## EXCERPT PROVIDED
=====
It seems I might be a stress head. I endlessly turn things over in my mind. I have trouble relaxing my body, and I rarely sit still. If I am sitting I am nearly always doing something. When I try and stop and cultivate mindfulness... I get up less than five minutes later to do that unimportant-but-suddenly-vital little task. This is not good for me, so I'm working hard to arrest these bad habits. Today I managed to sit still, move not at all, and remain silent, for twenty five minutes.

'How is this so?' you may well ask.

Meditation. Christian meditation.

It all came about by accident, although in truth I don't very much believe in accidents, unless they involve cars killing people, or bombs knocking out innocent shoppers at a local market. That is an accident. I cannot possibly conceive that any divine being could plan and desire this to happen. So, in my kind-of-an-accident-but-not-really-because-all-things-work-together-somehow moment, I was talking with the school nurse. In pondering how to address some issues in the school, she offered up meditation as a suggestion. This interested me, because I see part of my role as school chaplain being the fostering of spirituality in young souls. I am still working out how best to do this in a broad way, and meditation seems a reasonable option. We talked more, I asked for information, and the school nurse invited me to a regular session of Christian meditation at the local Catholic centre.
=====
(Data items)
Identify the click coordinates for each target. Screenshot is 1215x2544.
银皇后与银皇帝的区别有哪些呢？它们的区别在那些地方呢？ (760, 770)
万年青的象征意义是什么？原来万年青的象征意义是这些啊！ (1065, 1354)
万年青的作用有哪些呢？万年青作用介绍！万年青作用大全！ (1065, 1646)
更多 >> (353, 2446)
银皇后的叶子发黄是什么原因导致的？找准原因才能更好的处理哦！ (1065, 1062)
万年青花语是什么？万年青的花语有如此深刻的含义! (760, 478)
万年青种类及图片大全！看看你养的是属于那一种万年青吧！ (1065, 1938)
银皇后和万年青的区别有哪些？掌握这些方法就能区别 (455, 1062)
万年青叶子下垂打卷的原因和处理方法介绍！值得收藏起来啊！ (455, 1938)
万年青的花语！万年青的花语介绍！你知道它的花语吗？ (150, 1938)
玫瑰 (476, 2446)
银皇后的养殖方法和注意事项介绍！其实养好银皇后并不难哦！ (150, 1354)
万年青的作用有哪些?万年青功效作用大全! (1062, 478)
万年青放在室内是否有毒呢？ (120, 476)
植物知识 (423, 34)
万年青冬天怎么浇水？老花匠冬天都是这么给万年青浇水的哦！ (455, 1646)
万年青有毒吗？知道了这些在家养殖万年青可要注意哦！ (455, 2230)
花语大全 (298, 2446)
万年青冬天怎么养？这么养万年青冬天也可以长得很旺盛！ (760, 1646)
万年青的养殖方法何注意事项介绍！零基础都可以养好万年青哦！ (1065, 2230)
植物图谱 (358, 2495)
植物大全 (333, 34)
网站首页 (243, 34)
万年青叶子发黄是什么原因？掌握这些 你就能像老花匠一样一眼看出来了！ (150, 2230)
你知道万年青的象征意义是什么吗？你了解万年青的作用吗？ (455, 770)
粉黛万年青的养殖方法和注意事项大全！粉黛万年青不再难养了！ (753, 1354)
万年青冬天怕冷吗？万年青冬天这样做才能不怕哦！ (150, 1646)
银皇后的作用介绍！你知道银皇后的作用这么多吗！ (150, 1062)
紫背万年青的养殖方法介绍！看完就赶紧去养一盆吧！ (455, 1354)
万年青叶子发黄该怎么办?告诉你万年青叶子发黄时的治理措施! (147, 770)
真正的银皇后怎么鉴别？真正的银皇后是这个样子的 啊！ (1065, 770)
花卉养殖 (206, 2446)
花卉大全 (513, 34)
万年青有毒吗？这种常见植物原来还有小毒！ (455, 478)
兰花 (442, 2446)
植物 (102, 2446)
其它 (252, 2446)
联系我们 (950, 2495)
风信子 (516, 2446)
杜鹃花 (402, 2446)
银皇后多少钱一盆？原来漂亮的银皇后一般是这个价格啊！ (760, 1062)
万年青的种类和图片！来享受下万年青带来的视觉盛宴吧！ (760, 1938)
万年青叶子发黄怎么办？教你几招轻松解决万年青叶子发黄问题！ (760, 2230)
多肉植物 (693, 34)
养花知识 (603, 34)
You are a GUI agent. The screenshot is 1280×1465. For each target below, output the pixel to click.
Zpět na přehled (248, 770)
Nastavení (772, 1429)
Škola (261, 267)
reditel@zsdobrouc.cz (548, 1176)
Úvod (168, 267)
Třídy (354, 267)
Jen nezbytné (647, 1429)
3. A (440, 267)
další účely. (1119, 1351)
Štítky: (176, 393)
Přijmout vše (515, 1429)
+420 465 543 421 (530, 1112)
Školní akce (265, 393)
=====
## GOAL
Can you retype the meditation excerpt word for word, everything from "It seems I might" down to "twenty five minutes."? None of this data has anything to do with the meditation excerpt.

## TASK OUTPUT
It seems I might be a stress head. I endlessly turn things over in my mind. I have trouble relaxing my body, and I rarely sit still. If I am sitting I am nearly always doing something. When I try and stop and cultivate mindfulness... I get up less than five minutes later to do that unimportant-but-suddenly-vital little task. This is not good for me, so I'm working hard to arrest these bad habits. Today I managed to sit still, move not at all, and remain silent, for twenty five minutes.